Did you really doubt the president of the United States would agree to "provide some help," as he put it Thursday, for Detroit's struggling automakers?
Me, neither, considering the signals sent by members of his auto task force the past week. Then add the soaring unemployment rate -- a nation-leading 12-percent here in moribund Michigan -- and the potential blows that rolling bankruptcies could land on a shaky economy, consumer confidence and, especially, the United Auto Workers.
The union born of the '30s-era Sit-Down Strikes and Battle of the Overpass has a lot at stake -- arguably its viability -- in a crisis imperiling fundamental promises to members and retirees. Yet, the union and its canny president, Ron Gettelfinger, are emerging as the best friends the automakers have right now in a national debate where friends are rare and the collective grasp of the "sacrifices" already made rarer still.
"Gettelfinger has enormous sway in Washington," a ranking industry executive tells me. "His voice is more influential than any of the" automakers. "They're going to get another tranche of money in April."
That much is now certain, even if the exact amount isn't. Also certain by now is that federal largesse in Bailout Nation, be it "bridge loans" or direct cash infusions or loan guarantees, entitles the feds to dictate business decisions. Just ask the AIG executives forced to relinquish bonuses for doing the work to clean up messes left by their predecessors.

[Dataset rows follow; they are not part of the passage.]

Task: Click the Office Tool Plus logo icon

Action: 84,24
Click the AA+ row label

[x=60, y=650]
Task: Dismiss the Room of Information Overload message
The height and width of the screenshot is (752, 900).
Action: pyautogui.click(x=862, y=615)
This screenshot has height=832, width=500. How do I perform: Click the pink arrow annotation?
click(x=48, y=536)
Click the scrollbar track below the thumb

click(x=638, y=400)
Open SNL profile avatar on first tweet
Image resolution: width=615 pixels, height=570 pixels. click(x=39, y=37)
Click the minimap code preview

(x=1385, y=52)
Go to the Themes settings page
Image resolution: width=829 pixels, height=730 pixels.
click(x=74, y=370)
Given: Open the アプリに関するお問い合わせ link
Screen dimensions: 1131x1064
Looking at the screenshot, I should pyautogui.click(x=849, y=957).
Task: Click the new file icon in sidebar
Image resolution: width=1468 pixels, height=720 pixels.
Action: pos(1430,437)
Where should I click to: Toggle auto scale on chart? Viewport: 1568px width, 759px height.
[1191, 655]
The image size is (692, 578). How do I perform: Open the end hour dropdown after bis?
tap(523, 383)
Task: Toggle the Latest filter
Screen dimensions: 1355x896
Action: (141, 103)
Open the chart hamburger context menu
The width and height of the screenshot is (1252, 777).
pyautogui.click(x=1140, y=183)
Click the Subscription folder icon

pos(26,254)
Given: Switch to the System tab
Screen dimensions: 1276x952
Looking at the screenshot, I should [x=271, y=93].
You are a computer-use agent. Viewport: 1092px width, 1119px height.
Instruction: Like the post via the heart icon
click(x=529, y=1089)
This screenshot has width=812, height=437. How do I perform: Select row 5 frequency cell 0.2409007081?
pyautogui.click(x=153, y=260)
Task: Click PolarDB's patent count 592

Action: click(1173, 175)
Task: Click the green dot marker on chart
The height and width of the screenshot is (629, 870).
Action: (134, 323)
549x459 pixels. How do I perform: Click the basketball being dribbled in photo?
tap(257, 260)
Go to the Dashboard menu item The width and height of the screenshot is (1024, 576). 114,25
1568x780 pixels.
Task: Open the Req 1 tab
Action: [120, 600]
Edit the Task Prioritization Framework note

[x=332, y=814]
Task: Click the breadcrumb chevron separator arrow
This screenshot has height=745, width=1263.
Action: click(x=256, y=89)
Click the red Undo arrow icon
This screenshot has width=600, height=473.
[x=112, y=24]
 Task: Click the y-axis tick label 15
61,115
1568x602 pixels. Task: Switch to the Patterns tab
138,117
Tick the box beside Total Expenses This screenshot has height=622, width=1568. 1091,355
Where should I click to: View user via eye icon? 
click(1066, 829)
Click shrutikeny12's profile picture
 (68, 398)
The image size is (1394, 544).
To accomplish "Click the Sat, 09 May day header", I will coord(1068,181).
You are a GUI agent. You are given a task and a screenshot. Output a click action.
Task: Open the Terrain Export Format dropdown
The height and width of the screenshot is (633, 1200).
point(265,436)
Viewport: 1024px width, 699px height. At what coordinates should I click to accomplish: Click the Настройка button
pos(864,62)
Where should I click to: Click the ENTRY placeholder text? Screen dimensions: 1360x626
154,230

Telling, isn't it, that the day after Obama confirms his intent to help Detroit -- with strings -- his Environmental Protection Agency confirms tough new fuel economy rules that will cost the automakers yet more billions to meet. Fine, because it's a result of the '07 energy bill.
But the other strings?
More rope to extend the federal lifeline -- now at $17.4 billion for General Motors Corp. and Chrysler LLC, and $5 billion for auto suppliers -- will come with conditions, the president says. He wants more sacrifice from unions and executives, bondholders and suppliers.
Sacrifice? What, exactly, has this town and its investors been experiencing the past three-plus years? Spring break? This notion, aired during the congressional inquisitions late last year, picked up by Team Obama and wielded by whoever's trying to score points, that Detroit Auto hasn't yet "sacrificed" in a (losing?) effort to fix itself is absurd.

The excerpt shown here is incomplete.